STATED GOAL 1: In the Bible study notes, write out the passage that begins at the words "Missing the Point" and stops after "of the law.", swapping "back story" for "history" throughout.
STATED GOAL 2: According to the Bible study notes, what happens to any male who fails to be circumcised?

# START OF SELECTED TEXT

Covenant of Obedience


  1. Message: God made a covenant with Abraham and that covenant included both sides keeping their word in that covenant.
  2. Command: Obey the covenant
  3. Promise: God promised Abraham he would make many nations out of him through his wife, Sarah.
  4. Warning: Any male who fails to be circumcised will be cut off from the covenant family for breaking it.
  5. Application: Reading about this covenant made me think of all the promises in the bible that we as Christians like to hold claim to. Every one of those promises includes an act of obedience. In this case, this was the second time God promised Abraham he was going to make nations out of him. The first time Abraham and Sarah couldn’t see it happening in the proper time and they doubted it could happen through them so they took it into their own hands when Sarah told Abraham to sleep with her servant and Abraham did. At this point in scripture, Ishmael was now 13 years old and Sarah had still not become pregnant when God came to him a second time to make this promise. I’m sure it had to have seemed hopeless at this point. I relate to this as I sit here thinking about certain promises I have been waiting for for years and I think about all of the times I have tried to take things into my own hands to make it work. All God has ever asked of me during this time is for my obedience. He has not held me responsible for making these promises happen. Just my obedience. Even if it takes years. Even if it seems like it will never happen. I think as Christians we often get mixed up with the fact that salvation is free and cost us nothing to obtain it, but once we accept his gift of salvation we enter a covenant with God which requires our obedience. Today I am asking God to show me the areas of my life where I am not walking in obedience. I’m not talking about mistakes or areas where we fall short. I’m talking specifically about things I am completely ignoring whether intentional or unintentional. I want my covenant with Jesus to be marked with faithful obedience. Not perfection. Just obedience and the willingness to continue striving through areas that aren’t in full obedience.

Cooperating With the Plan

Cooperating With the Plan

  1. Message:  God gave Abram a promise that he would make him the father of nations. This promise looked like it wouldn’t ever end so Sarai stepped in to try to get it done.
  2. Command: Don’t try to manipulate the things God promised.
  3. Promise: You will be the father of many nations.
  4. Application: I see this problem over and over in my life! I may not send another woman to bed with my husband but my impatience, or my lack of vision definitely causes me to pray for solutions and execute them in my desperation to see something happen. Instead I need to remind myself to ask God what he needs me to do (or not do) to cooperate with HIS plan.

Missing the Point

We’ve all heard the term “rules were meant to be broken”. It sounds rebellious but when we get to the heart of things we find that rules were meant to protect and help people. When they get distorted and placed above people, they lose their value and they become an object of abuse to people rather than a source of protection.

1. Message: For every rule created there is a back story behind it. Behind the back story lies a misinterpretation and often an exaggeration.

2. Command: Honor God with our hearts by looking to the heart of his commands and how they affect the people they were written for.

3. Promise: Obedience from the heart leads to understanding the purpose of the law.

4. Warning: Every plant not planted by Heavenly father will be uprooted.

5. Application: As I read this I became aware of some rules that were made to care for people, but we have gotten the intent backwards and placed more value in the rules than the people they were created to serve. This leads to mistreating people for the sake of obeying the rule. My challenge today is that I would find the rules I have obsessed about and pay attention to the intent of the rules. Mainly, what the rules were intended to accomplish for people and not just a desire to check off an empty box.

# END OF SELECTED TEXT
# START OF DATA PROVIDED

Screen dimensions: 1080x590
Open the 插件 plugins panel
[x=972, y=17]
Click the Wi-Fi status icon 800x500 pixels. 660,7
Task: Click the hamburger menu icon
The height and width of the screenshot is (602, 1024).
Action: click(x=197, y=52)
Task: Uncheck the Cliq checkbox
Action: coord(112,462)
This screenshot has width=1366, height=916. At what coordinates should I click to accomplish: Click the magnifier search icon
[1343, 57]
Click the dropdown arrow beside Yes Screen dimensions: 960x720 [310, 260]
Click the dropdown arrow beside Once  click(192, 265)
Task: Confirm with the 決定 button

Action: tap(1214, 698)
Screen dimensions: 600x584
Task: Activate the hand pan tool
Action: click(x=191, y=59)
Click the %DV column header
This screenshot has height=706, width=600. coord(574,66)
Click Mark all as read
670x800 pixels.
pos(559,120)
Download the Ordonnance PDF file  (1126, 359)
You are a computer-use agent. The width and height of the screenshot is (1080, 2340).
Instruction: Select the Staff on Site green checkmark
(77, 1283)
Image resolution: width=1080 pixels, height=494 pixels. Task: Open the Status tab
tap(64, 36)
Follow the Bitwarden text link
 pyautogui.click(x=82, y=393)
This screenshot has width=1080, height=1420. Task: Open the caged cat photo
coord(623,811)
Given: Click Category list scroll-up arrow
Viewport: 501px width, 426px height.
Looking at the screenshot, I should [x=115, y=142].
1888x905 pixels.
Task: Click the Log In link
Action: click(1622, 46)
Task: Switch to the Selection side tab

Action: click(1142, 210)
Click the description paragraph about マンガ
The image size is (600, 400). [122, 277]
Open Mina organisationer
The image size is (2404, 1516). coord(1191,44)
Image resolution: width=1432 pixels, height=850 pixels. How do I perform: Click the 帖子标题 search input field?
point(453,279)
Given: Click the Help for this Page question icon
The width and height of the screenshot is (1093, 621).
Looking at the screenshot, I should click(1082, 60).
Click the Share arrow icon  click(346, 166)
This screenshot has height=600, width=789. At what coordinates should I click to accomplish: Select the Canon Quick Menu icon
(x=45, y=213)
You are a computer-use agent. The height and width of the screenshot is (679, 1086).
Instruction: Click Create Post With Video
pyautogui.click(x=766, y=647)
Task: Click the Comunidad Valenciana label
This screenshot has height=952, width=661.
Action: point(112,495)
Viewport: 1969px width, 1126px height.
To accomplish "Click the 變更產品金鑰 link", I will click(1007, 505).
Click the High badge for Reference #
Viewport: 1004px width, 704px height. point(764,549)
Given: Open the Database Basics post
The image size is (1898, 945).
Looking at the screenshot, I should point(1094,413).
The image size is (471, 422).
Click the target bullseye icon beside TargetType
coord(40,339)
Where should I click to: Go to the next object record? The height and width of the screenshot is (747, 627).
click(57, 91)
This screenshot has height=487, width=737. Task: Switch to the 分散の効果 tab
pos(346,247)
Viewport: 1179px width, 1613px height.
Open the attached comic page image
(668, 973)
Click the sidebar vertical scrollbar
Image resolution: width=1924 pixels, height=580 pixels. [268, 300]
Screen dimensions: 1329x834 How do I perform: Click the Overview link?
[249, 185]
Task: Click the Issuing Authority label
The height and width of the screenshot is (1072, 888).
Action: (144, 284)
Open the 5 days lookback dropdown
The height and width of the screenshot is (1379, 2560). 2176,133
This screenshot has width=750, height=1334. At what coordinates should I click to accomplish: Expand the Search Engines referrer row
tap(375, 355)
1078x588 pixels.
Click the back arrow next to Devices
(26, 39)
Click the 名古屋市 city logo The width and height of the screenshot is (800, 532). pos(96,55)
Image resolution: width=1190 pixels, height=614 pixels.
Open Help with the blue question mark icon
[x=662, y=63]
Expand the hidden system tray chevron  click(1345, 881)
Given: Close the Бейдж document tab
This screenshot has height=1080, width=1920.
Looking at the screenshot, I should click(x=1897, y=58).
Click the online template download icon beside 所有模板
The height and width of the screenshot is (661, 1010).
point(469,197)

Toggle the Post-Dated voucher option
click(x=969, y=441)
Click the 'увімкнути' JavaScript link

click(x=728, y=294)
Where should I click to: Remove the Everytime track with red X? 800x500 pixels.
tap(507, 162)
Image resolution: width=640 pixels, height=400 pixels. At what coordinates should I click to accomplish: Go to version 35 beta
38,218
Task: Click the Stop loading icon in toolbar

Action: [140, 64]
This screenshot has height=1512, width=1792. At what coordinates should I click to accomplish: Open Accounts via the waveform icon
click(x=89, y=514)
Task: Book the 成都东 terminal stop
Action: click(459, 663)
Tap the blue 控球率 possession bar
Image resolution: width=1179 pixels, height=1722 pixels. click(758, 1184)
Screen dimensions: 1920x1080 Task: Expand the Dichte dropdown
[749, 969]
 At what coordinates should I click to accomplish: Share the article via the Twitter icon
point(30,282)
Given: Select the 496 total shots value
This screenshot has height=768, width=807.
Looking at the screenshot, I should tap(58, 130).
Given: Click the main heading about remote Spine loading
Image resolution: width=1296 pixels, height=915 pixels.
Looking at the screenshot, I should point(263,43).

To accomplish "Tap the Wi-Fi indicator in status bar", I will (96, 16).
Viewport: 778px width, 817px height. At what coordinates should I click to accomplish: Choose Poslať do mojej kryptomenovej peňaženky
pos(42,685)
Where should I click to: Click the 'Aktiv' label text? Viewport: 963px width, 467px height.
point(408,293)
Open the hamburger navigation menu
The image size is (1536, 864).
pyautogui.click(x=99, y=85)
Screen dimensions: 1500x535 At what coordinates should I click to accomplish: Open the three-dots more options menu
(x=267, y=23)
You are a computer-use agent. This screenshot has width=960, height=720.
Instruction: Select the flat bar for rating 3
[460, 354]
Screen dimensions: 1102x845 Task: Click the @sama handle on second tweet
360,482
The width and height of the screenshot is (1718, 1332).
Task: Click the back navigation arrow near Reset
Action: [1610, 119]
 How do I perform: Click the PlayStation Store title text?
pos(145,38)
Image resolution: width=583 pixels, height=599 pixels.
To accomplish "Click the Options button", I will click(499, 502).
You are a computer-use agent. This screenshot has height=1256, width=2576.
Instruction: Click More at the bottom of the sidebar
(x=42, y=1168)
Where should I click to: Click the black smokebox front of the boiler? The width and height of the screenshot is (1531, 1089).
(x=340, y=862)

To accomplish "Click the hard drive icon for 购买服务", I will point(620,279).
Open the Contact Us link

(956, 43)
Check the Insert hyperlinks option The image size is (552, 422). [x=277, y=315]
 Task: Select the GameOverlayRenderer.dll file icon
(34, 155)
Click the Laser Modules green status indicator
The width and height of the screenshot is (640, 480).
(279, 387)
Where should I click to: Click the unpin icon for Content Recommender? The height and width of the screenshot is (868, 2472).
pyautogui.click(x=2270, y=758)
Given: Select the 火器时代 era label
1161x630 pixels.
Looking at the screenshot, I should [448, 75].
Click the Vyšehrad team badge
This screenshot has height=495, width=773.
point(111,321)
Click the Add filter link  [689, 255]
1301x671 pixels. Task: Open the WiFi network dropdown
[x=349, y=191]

# END OF DATA PROVIDED

COMPLETE OUTPUT 1:
Missing the Point

We’ve all heard the term “rules were meant to be broken”. It sounds rebellious but when we get to the heart of things we find that rules were meant to protect and help people. When they get distorted and placed above people, they lose their value and they become an object of abuse to people rather than a source of protection.

1. Message: For every rule created there is a history behind it. Behind the history lies a misinterpretation and often an exaggeration.

2. Command: Honor God with our hearts by looking to the heart of his commands and how they affect the people they were written for.

3. Promise: Obedience from the heart leads to understanding the purpose of the law.

COMPLETE OUTPUT 2: He will be cut off from the covenant family for breaking the covenant.